By Adam Philip Stern, M.D.
The radiology tech waved me into his cozy dark room filled with bright screens. It’s usually off-limits to patients, but maybe he knew I was a local doctor and faculty member at Harvard Medical School, which can occasionally get me a backstage pass. With a smirk, he told me I should eat something, pointing at the air in my stomach on the X-rays he had taken moments earlier.
I’d had surgery to remove three metastatic tumors from my lungs just hours before, and every breath ended with a wince. Food was not on my mind, but the tech had made me smile — air in the stomach usually signals that the patient needs to burp, not hunger. I began thinking about the potential for a case report in The New England Journal — 34-year-old man with metastatic renal cell carcinoma needs a burp.

* Goal of the exercise:
Copy word for word the part of the account that opens with the words containing "By Adam Philip" and closes with "needs a burp.".

* Supplied data:
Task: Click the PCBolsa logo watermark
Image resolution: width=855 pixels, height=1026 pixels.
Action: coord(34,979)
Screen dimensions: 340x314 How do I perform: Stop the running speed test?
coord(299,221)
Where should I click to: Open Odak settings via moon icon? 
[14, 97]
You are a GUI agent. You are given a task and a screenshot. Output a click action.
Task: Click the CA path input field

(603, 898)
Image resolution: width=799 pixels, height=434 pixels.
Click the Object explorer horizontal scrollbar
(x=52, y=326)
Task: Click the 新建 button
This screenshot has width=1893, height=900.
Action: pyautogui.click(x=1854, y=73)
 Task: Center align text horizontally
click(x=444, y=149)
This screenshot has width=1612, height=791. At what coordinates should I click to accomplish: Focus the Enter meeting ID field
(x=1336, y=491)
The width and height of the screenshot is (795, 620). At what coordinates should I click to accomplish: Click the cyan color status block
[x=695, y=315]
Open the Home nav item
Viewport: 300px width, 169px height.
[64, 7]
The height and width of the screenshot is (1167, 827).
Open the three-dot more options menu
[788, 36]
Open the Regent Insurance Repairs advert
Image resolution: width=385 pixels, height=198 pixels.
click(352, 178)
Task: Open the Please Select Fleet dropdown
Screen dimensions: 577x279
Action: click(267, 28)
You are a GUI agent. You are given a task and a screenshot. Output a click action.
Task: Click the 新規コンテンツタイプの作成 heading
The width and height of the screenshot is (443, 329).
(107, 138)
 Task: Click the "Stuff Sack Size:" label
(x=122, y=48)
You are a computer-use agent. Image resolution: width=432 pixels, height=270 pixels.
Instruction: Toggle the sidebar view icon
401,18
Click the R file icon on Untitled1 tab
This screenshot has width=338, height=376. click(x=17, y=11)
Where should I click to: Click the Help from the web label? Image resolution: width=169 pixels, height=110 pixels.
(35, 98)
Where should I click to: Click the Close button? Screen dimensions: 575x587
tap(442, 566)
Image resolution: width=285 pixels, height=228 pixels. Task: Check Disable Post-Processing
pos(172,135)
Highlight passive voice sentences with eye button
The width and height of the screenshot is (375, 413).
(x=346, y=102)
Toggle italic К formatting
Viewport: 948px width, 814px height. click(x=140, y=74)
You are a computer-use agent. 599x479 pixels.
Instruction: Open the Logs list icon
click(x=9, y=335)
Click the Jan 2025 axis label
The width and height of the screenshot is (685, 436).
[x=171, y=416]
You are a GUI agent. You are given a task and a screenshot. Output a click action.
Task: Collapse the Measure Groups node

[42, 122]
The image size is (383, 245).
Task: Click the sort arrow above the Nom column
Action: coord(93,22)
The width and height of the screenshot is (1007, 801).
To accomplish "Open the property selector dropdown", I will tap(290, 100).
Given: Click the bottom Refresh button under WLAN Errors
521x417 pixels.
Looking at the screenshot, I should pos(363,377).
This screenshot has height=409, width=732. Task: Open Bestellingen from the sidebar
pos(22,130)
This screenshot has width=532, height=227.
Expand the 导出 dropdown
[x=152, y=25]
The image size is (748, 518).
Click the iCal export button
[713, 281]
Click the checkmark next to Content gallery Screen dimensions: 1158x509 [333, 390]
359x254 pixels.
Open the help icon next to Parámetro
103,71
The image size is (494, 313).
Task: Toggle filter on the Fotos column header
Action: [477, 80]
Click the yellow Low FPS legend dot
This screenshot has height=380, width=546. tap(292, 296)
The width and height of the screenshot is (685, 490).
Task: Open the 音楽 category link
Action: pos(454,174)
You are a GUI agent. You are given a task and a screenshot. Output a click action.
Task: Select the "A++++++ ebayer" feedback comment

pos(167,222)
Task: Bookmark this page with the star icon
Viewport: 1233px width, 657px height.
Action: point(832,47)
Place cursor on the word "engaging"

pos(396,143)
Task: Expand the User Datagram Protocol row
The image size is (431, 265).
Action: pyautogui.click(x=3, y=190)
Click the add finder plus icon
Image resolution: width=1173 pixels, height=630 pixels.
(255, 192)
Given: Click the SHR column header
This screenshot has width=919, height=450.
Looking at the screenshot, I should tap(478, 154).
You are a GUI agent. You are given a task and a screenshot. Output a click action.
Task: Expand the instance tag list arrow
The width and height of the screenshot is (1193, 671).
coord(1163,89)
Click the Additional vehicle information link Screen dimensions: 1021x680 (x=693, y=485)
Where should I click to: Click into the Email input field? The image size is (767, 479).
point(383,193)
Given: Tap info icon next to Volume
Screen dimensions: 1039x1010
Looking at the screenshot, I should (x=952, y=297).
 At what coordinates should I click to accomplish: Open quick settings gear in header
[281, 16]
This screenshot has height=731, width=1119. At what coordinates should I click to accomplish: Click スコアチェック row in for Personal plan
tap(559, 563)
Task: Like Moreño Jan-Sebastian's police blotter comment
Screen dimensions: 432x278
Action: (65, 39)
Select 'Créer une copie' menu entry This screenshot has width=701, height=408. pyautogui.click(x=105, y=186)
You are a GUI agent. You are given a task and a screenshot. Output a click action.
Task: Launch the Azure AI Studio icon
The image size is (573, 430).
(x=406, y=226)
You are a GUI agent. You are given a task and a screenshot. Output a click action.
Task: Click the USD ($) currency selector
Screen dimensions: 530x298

* Result for this task:
By Adam Philip Stern, M.D.
The radiology tech waved me into his cozy dark room filled with bright screens. It’s usually off-limits to patients, but maybe he knew I was a local doctor and faculty member at Harvard Medical School, which can occasionally get me a backstage pass. With a smirk, he told me I should eat something, pointing at the air in my stomach on the X-rays he had taken moments earlier.
I’d had surgery to remove three metastatic tumors from my lungs just hours before, and every breath ended with a wince. Food was not on my mind, but the tech had made me smile — air in the stomach usually signals that the patient needs to burp, not hunger. I began thinking about the potential for a case report in The New England Journal — 34-year-old man with metastatic renal cell carcinoma needs a burp.